Most leaders manage their companies by staring at a dashboard.
It feels productive. You see the green lights. You see the trending charts. You see the aggregated health scores. But dashboards are usually a lie.
By the time information reaches an executive, it’s been sterilized.
Information in a SaaS company has a half-life. The further it travels from the customer, the less true it becomes. Middle managers have a natural instinct to smooth out the rough edges of reality. They turn raw customer frustration into a vague bullet point about "process improvement." They turn a looming churn risk into a "temporary adoption dip" for a board deck.
Jensen Huang understands this better than anyone.
The CEO of NVIDIA manages 30,000 people. He refuses to rely solely on presentations or filtered reports. Instead, he manages via the "Top 5 Things."
Every employee at NVIDIA sends a regular email listing the five most important things happening in their world.

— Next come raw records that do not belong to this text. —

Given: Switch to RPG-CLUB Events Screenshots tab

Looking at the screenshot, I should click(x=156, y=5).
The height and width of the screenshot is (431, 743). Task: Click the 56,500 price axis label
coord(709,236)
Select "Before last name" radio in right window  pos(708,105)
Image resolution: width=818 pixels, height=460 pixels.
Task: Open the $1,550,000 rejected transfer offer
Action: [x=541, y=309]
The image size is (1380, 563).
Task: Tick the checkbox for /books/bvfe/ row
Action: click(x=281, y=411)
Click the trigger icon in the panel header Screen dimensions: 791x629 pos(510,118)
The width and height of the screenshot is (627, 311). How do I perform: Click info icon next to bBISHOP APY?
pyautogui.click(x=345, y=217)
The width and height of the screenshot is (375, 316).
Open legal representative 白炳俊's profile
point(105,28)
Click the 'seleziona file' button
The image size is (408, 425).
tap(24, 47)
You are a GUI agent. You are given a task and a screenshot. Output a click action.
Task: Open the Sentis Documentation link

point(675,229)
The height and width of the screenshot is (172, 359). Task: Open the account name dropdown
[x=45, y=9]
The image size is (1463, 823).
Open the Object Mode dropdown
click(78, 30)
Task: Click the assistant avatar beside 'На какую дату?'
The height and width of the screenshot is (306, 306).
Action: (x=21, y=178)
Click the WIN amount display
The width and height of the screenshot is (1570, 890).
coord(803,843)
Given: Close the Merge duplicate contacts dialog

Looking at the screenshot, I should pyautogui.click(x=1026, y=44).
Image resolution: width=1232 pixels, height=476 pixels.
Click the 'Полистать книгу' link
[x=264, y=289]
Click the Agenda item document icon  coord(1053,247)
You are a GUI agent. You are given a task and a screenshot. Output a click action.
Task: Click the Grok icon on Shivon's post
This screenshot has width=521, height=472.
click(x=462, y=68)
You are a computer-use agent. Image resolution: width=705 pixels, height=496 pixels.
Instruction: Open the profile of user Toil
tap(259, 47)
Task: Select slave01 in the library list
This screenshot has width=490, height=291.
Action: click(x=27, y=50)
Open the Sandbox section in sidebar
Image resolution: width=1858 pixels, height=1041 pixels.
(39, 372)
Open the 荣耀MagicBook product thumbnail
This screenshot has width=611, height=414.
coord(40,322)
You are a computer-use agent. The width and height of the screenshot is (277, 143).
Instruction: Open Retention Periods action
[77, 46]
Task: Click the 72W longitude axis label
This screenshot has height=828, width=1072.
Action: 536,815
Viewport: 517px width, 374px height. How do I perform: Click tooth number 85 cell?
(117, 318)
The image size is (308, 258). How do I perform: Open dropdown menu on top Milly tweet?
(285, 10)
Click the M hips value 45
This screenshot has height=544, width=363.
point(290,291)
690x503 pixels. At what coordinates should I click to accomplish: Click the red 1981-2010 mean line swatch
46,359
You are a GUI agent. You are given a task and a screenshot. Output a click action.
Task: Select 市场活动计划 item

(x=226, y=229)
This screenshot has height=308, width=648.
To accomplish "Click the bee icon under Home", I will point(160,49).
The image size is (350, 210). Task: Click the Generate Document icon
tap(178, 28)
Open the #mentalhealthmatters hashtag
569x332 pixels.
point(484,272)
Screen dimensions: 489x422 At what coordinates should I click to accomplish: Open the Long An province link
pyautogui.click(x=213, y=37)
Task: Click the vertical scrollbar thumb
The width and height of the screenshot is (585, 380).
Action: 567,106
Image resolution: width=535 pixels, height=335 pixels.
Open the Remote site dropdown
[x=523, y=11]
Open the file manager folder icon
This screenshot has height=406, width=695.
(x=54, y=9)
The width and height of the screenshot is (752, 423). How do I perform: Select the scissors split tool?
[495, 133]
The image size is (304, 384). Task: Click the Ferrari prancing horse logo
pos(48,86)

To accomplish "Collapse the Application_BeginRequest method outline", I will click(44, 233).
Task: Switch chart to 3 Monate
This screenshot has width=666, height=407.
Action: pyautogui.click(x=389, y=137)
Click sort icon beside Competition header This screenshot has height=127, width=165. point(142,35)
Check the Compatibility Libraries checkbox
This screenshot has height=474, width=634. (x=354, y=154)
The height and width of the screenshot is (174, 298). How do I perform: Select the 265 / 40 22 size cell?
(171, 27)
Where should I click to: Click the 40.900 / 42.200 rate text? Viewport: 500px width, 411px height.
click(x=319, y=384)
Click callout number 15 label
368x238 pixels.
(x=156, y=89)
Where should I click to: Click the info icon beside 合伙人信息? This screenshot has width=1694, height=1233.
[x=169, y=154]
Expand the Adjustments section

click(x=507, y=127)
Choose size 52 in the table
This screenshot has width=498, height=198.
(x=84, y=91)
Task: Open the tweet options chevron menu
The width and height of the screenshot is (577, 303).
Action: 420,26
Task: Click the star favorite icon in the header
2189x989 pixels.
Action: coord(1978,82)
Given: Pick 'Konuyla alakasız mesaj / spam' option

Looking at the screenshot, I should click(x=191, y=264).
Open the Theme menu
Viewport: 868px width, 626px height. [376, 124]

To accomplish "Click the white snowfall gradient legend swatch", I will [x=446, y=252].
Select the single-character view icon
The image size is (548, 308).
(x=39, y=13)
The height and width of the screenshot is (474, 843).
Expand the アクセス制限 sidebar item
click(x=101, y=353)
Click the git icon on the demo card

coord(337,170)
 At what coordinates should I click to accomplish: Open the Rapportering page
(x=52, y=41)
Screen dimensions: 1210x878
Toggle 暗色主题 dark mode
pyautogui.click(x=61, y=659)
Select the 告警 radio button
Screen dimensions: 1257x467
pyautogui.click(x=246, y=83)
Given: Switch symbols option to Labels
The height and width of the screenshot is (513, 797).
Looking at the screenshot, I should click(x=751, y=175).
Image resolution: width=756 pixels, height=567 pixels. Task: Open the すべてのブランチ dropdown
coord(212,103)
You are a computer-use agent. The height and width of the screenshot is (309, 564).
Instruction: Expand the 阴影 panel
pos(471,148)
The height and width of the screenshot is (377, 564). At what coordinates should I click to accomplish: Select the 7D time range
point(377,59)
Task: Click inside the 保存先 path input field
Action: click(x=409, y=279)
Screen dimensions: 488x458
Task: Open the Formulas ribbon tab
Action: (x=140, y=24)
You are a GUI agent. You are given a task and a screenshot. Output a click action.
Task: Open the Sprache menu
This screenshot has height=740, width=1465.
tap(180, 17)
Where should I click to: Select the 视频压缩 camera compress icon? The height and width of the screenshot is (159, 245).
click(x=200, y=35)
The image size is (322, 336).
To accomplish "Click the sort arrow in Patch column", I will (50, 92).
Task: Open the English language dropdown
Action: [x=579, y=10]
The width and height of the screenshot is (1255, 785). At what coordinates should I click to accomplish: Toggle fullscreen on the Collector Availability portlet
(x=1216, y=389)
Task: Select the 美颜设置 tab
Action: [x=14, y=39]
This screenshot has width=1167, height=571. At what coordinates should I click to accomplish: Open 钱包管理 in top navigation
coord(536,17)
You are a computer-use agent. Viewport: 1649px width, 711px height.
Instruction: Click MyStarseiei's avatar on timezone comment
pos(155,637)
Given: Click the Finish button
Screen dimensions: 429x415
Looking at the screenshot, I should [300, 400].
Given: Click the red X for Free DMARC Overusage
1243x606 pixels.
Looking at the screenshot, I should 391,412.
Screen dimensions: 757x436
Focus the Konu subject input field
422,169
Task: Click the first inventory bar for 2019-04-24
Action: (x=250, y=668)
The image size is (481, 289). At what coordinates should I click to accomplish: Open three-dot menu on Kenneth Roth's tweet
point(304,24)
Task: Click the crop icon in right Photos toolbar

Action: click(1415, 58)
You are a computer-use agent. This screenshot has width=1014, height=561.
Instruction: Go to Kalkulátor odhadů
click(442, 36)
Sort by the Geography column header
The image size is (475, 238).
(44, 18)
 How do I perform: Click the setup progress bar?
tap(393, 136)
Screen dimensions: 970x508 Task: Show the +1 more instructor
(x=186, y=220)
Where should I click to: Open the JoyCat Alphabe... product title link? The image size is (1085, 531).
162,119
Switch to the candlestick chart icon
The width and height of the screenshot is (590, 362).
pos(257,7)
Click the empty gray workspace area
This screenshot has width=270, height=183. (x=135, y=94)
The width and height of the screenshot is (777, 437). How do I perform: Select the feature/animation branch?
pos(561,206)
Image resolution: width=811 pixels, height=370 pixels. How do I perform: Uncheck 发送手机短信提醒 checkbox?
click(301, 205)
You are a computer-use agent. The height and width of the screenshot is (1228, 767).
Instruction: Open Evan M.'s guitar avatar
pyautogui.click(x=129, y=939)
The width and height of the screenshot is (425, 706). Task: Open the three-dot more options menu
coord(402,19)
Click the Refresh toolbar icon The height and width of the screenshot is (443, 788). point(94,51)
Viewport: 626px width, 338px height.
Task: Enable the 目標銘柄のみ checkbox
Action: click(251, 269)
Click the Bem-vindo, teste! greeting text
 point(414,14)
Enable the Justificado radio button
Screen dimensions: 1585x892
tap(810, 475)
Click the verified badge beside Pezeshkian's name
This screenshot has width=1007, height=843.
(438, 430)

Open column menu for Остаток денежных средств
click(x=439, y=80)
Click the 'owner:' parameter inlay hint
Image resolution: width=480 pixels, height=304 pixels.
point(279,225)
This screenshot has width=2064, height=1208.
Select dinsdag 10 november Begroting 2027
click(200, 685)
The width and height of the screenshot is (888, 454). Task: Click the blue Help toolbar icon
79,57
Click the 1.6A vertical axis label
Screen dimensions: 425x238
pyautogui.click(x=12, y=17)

Huang reportedly reads 100 of these every single day.
He is hunting for the "ground truth."
He wants to see the competitor move that hasn't made it into a report yet. He wants the unfiltered reality of the front lines. He knows that hierarchy is a filter that removes the most important details.
As a CCO, you are the designated owner of customer reality. But if you only listen to your direct reports, you are hearing a version of reality that has been processed and polished. You are seeing a sanitized version of your customer base.
Most organizations overcomplicate feedback. They buy expensive pulse survey tools. They hire consultants to map internal sentiment. Huang uses an inbox.
The lesson for every leader is simple. The higher you go, the more people will try to tell you what they think you want to hear. You have to build a system that bypasses the filters.
Take a hard look at your internal feedback loops this week.
Are you making decisions based on "information from the edge" or summaries of summaries? Do you have a direct channel to the people talking to customers every hour? If you ask your team for their Top 5 this week, tell them to skip the corporate jargon.
Ask for observations rather than updates. Look for the one specific customer quote that bothered them. Look for the recurring piece of product friction that never makes it into a ticket.
You might be surprised by what the dashboard is hiding.